Haiti was created in 1804, the product of Toussaint Louverture’s and Jean-Jacques Dessalines’ successful slave revolt against the French. Illiterate Haitian peasants defeated Europe’s most advanced army through discipline and communal sacrifice. They repelled 50,000 French troops sent by Napoleon to preserve for France the “Pearl of the Antilles,” whose annual production of coffee and sugar had supplied all of Europe throughout the 18th century. Denied this lucrative supply post, Napoleon sold off Louisiana to U.S. President Jefferson: and thus, the territory of the United States was doubled thanks to the impertinent slaves of one-third of a smallish Caribbean island!
Frederick Douglass, W.E.B. Dubois and William Faulkner all had links with and a fascination for the dark courage of this determined people — Douglass was Abraham Lincoln’s ambassador to Haiti and Dubois had family roots on the island, and Haiti and its people figured in William Faulkner’s novel, Absalom, Absalom. Even the Haitians’ opponents were charmed. A contingent of Polish conscripts under Napoleon’s ill-fated General Leclerc defected, and fought side by side with slaves who knew they faced either slavery, freedom, or death, yet chose freedom and the risk of death rather than submission. Much, much later, even under the opportunistic and cruel regime of Francois Duvalier (Papa Doc) at the height of the Cold War, the Haitian government welcomed Polish citizens without visas as an expression of undying gratitude. Blue-eyed Haitians can still be found in the southwestern region of the country.

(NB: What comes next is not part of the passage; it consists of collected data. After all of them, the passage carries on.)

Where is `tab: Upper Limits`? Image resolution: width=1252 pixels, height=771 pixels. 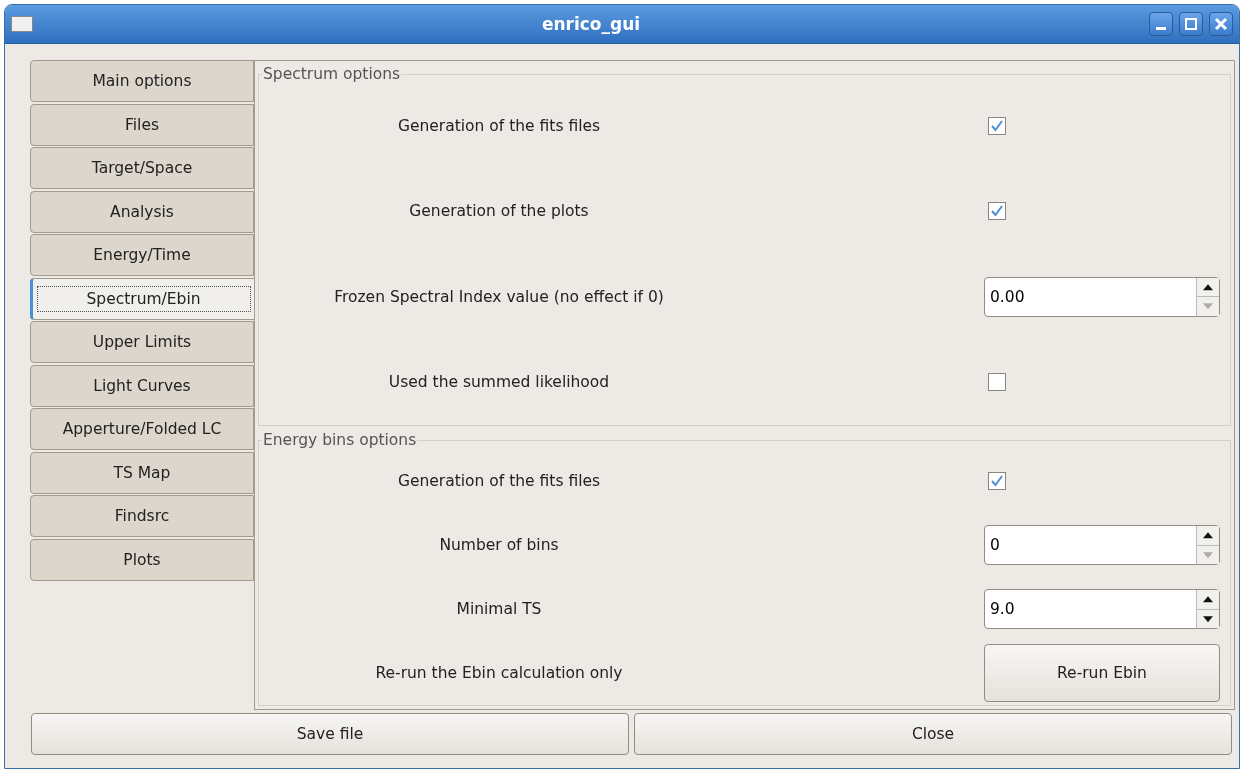
tab: Upper Limits is located at coordinates (142, 342).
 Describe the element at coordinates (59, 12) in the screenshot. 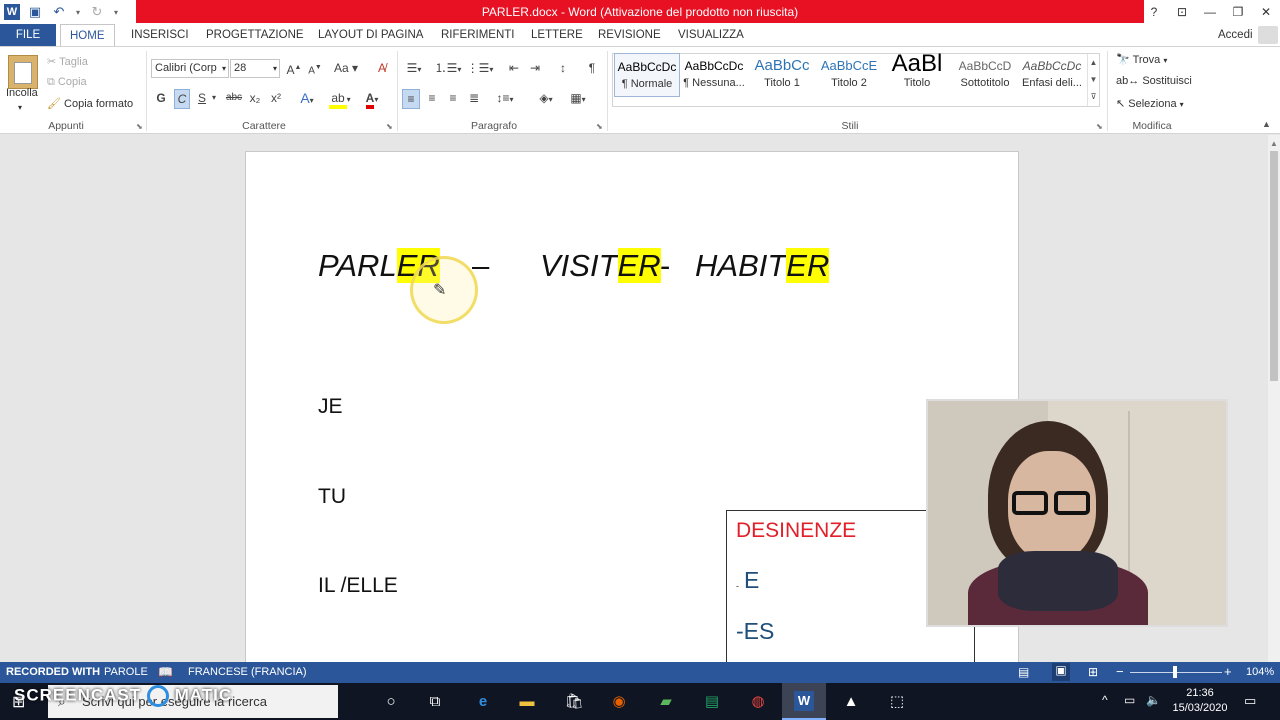

I see `undo-icon: ↶` at that location.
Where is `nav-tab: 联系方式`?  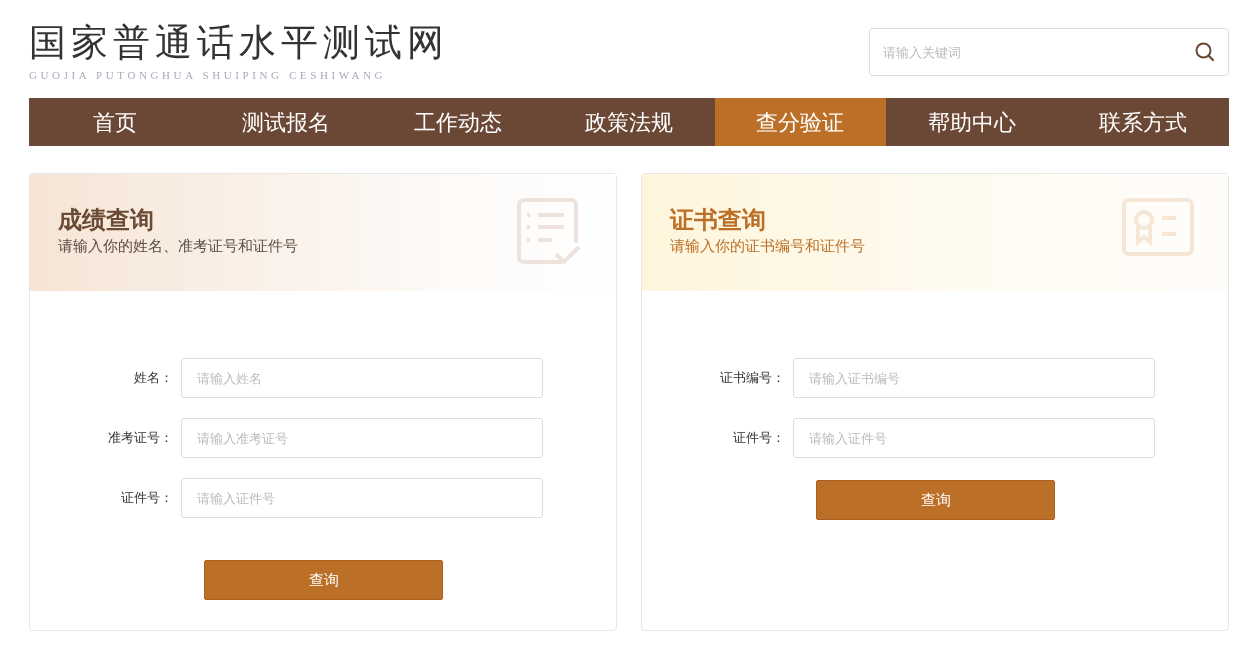 nav-tab: 联系方式 is located at coordinates (1143, 122).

After Columbus’ first voyage to the present site of Cape Haitian, Queen Isabela of Spain asked him to describe the land he called “Hispaniola.” According to legend he took a sheet of paper, crumpled it in his hand and placed it on a table before the Queen, to describe its rugged and mountainous landscape. The land has been Haiti’s blessing and its curse ever since: it was the most fertile and productive land in the world in the 18th century, yet is now a partial wasteland of deforested hills. Today hunger and poverty prevail. In the marketplaces shopkeepers peddle a hamburger-shaped comestible made of clay and sugar, made to “deceive hunger” for citizens in one of the world’s hungriest and most densely populated countries.